La moda europea del tempo, prontamente aggiornata sui cambiamenti di stile e di gusto, assimilò facilmente suggestioni straniere, prevedendo infatti un impiego su larga scala degli “zibellini da mano” rivestiti con lamine d’oro e tempestate di pietre preziose per le signore, mentre le sopravvesti degli uomini furono foderate di pelle di lupo e lince conferendo a chi le indossasse indubbia autorevolezza.
Lo testimoniano i dipinti degli Uffizi di bottega l’uno del Tintoretto l’altro di Paris Bordon raffiguranti Lorenzo Soranzo il primo, e un Ritratto d’uomo con pelliccia l’altro.

Non si potrà fare lo stesso discorso per la corte russa la quale, mantenendo inalterate le proprie fogge dell’abbigliamento, assicurò un’immagine imperitura della grandezza del sovrano, intaccabile rispetto a ogni possibile tentazione occidentale.
Se quindi alla corte dello Zar tessuti riccamente decorati con ori e materiali preziosi servirono per rimarcare la sacralità del suo potere, in Italia questi vennero destinati al decoro architettonico e domestico.
La situazione cambiò quando, sul finire del secolo, l’imperatore Pietro I, grande cultore dell’arte italiana, approntò importanti trasformazioni politiche e culturali nel suo paese. La sua corte riformata sul modello europeo, si riempiì di artisti e architetti. Egli, colto e raffinato committente, mantenne l’antico legame con il Granducato fiorentino continuando scambi di donativi e manufatti.

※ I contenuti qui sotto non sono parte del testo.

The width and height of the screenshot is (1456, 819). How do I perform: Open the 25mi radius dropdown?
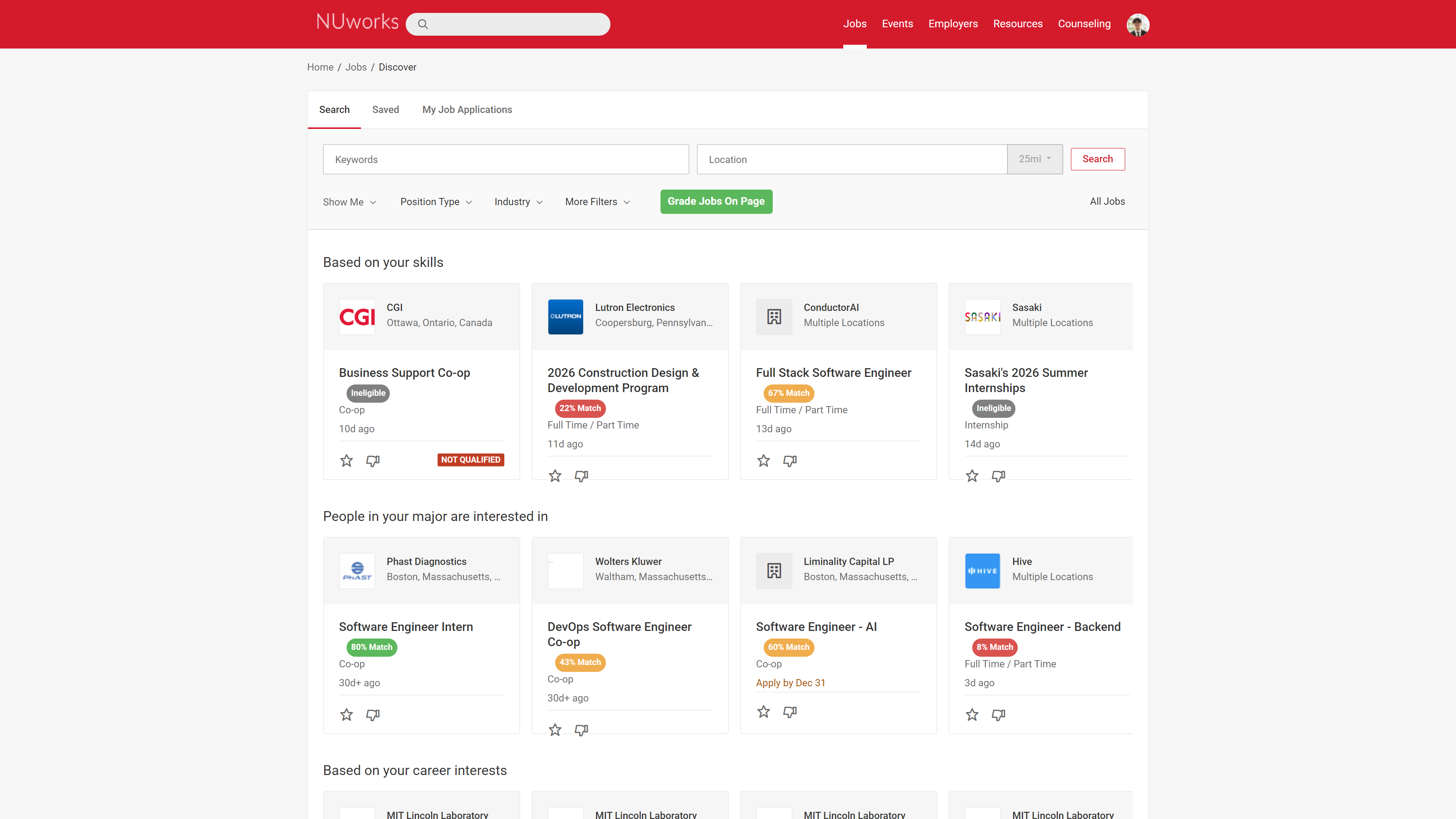click(x=1034, y=159)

Abiti e dipinti in mostra dimostrano la trasformazione della corte russa, riscontrando finalmente un particolare contatto con le opere italiane coeve e segnando il definitivo passaggio della Russia allo stile europeo e, in particolare, a quello francese preso a modello grazie alla capacità propositiva e innovativa che questa seppe esprimere nell’arte, nell’abbigliamento e nella produzione tessile.
Quando si può concordemente dire “l’abito fa il monaco!”.